▶ EXERCISE DIRECTIONS: An exact copy of the line containing "1544x784 pixels." and of every line after it, through the last line of the material, is what should be returned.

** Opening DATA TO PROCESS block **

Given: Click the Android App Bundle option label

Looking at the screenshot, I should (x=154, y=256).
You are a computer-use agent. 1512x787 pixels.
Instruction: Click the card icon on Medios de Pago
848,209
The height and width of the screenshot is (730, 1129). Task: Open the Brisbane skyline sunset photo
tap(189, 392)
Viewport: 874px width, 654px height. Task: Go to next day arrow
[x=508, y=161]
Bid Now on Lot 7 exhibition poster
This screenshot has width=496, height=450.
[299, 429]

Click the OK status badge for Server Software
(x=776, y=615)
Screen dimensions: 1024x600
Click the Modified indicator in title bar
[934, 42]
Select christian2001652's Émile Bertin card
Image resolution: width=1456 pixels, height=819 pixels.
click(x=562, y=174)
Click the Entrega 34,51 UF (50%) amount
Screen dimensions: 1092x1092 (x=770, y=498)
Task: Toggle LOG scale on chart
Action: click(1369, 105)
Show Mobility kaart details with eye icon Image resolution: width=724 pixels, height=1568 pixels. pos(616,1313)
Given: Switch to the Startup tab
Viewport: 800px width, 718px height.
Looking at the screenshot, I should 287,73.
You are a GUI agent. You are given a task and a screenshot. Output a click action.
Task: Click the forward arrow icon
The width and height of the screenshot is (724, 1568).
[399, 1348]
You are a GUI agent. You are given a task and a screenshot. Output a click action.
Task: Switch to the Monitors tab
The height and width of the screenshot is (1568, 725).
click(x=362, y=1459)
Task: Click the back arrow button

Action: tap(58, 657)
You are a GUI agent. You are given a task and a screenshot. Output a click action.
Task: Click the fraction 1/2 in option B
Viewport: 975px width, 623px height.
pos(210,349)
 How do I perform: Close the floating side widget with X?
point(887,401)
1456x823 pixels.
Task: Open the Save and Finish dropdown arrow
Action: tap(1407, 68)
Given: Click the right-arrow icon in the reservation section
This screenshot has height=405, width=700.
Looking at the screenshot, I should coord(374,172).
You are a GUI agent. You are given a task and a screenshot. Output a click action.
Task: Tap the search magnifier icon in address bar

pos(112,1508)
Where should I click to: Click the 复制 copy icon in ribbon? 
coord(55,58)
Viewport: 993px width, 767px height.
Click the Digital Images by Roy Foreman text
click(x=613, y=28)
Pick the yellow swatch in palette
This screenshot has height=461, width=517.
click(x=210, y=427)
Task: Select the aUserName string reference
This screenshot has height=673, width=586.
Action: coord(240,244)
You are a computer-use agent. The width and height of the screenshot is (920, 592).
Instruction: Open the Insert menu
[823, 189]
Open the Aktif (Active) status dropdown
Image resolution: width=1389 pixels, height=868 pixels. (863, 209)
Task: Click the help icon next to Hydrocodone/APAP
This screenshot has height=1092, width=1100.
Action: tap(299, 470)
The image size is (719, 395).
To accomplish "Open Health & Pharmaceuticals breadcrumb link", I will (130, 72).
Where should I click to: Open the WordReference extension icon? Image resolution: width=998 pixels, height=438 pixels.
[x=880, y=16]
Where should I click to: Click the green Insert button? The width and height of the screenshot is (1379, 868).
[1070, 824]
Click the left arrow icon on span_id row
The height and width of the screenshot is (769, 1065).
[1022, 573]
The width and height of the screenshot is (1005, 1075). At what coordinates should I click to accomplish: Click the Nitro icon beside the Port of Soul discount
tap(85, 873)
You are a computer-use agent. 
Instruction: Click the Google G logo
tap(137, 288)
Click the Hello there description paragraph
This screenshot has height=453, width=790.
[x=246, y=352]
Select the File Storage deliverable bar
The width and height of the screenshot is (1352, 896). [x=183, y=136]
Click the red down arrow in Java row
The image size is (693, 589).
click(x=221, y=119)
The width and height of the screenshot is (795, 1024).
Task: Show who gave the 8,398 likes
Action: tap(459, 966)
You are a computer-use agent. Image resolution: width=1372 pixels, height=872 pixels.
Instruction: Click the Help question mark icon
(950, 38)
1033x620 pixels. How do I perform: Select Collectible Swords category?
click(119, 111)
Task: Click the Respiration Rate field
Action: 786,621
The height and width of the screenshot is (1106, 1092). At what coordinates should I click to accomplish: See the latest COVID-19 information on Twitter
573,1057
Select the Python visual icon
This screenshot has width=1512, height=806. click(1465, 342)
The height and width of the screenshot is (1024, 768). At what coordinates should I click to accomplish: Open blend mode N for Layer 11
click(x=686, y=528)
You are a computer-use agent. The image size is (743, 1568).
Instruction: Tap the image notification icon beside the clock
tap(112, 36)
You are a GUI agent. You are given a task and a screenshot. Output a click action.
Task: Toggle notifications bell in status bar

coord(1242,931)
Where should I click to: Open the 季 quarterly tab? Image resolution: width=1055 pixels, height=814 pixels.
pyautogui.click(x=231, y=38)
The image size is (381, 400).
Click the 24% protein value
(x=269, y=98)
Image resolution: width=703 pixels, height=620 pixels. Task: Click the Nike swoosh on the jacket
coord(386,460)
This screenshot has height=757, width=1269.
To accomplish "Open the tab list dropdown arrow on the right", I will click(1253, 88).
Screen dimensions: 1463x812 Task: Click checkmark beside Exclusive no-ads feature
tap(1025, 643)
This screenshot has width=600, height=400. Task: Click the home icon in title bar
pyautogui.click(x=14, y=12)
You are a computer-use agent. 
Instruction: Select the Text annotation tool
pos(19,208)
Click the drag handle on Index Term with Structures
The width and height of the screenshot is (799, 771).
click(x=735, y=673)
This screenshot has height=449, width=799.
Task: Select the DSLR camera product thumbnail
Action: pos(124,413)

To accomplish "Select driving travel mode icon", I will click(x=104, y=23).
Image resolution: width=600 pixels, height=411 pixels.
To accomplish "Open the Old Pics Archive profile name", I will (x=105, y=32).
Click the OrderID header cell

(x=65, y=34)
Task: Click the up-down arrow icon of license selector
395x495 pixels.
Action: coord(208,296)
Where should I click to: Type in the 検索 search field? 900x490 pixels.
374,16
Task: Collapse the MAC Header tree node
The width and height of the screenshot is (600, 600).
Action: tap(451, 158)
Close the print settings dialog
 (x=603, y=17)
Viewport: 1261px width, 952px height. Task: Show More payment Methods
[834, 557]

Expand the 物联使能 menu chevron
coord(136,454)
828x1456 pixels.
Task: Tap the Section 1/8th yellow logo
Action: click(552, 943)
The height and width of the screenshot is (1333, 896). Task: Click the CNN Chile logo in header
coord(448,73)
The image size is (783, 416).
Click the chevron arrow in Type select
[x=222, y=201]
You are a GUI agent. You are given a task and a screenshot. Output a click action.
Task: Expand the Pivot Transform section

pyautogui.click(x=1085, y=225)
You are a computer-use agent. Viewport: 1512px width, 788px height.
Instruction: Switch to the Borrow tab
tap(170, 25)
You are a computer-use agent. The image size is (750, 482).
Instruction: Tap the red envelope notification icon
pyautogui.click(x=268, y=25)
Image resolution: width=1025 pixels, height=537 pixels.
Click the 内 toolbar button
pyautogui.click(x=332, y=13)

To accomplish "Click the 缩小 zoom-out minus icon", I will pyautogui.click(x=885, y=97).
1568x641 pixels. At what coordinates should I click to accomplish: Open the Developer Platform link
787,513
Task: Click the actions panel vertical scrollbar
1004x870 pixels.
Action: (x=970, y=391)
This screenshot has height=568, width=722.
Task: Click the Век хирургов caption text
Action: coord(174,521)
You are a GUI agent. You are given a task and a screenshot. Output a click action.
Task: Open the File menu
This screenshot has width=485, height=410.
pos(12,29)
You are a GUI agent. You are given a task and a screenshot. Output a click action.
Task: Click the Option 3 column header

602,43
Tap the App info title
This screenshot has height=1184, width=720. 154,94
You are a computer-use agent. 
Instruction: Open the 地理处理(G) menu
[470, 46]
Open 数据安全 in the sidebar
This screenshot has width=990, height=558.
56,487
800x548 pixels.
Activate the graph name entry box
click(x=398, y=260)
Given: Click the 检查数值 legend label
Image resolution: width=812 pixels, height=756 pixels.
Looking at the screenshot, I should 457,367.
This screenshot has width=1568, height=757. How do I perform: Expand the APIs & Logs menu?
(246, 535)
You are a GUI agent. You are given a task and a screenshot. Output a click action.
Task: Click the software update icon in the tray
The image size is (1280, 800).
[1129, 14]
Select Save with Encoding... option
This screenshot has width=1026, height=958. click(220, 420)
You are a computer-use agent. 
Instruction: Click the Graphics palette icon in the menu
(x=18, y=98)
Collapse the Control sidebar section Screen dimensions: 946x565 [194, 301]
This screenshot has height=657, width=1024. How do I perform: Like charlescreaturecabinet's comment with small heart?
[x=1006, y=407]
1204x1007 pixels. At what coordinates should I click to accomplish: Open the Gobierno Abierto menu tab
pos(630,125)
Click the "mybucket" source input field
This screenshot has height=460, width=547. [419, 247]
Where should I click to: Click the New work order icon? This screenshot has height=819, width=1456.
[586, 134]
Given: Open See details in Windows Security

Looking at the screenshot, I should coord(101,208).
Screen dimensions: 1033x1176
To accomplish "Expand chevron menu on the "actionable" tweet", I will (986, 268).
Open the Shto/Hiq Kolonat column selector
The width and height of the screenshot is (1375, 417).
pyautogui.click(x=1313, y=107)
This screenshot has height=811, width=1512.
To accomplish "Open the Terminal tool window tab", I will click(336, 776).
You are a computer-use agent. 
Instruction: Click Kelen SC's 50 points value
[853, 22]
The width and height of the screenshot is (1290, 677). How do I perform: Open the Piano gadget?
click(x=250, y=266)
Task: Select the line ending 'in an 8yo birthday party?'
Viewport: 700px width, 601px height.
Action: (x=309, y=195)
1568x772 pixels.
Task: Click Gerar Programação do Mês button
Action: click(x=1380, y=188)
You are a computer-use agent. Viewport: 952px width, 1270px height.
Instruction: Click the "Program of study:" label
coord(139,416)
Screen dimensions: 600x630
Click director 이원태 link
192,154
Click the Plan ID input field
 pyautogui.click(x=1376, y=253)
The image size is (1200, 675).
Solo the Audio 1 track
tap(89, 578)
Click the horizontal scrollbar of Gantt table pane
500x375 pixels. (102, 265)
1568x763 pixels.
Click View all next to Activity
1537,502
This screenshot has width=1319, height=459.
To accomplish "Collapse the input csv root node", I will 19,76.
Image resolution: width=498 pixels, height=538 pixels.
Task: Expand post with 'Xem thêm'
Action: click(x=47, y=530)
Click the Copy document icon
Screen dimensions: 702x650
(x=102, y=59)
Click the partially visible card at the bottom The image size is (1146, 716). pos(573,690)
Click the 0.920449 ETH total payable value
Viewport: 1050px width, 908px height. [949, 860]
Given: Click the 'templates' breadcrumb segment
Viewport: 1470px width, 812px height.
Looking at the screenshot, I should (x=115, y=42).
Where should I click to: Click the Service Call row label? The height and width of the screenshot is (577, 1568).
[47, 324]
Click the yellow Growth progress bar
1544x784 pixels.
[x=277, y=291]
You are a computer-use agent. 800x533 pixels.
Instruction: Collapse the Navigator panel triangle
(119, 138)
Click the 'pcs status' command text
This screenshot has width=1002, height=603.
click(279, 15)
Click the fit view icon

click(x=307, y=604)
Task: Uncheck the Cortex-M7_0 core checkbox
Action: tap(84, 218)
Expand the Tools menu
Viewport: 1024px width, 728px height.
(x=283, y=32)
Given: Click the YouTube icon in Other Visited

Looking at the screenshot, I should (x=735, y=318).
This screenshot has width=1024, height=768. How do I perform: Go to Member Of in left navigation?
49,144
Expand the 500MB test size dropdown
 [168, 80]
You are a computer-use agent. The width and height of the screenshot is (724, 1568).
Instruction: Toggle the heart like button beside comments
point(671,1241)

** Closing DATA TO PROCESS block **

▶ SOLUTION TO THIS PROBLEM:
1544x784 pixels.
[x=277, y=291]
You are a computer-use agent. 800x533 pixels.
Instruction: Collapse the Navigator panel triangle
(119, 138)
Click the 'pcs status' command text
This screenshot has width=1002, height=603.
click(279, 15)
Click the fit view icon

click(x=307, y=604)
Task: Uncheck the Cortex-M7_0 core checkbox
Action: tap(84, 218)
Expand the Tools menu
Viewport: 1024px width, 728px height.
(x=283, y=32)
Given: Click the YouTube icon in Other Visited

Looking at the screenshot, I should (x=735, y=318).
This screenshot has width=1024, height=768. How do I perform: Go to Member Of in left navigation?
49,144
Expand the 500MB test size dropdown
 [168, 80]
You are a computer-use agent. The width and height of the screenshot is (724, 1568).
Instruction: Toggle the heart like button beside comments
point(671,1241)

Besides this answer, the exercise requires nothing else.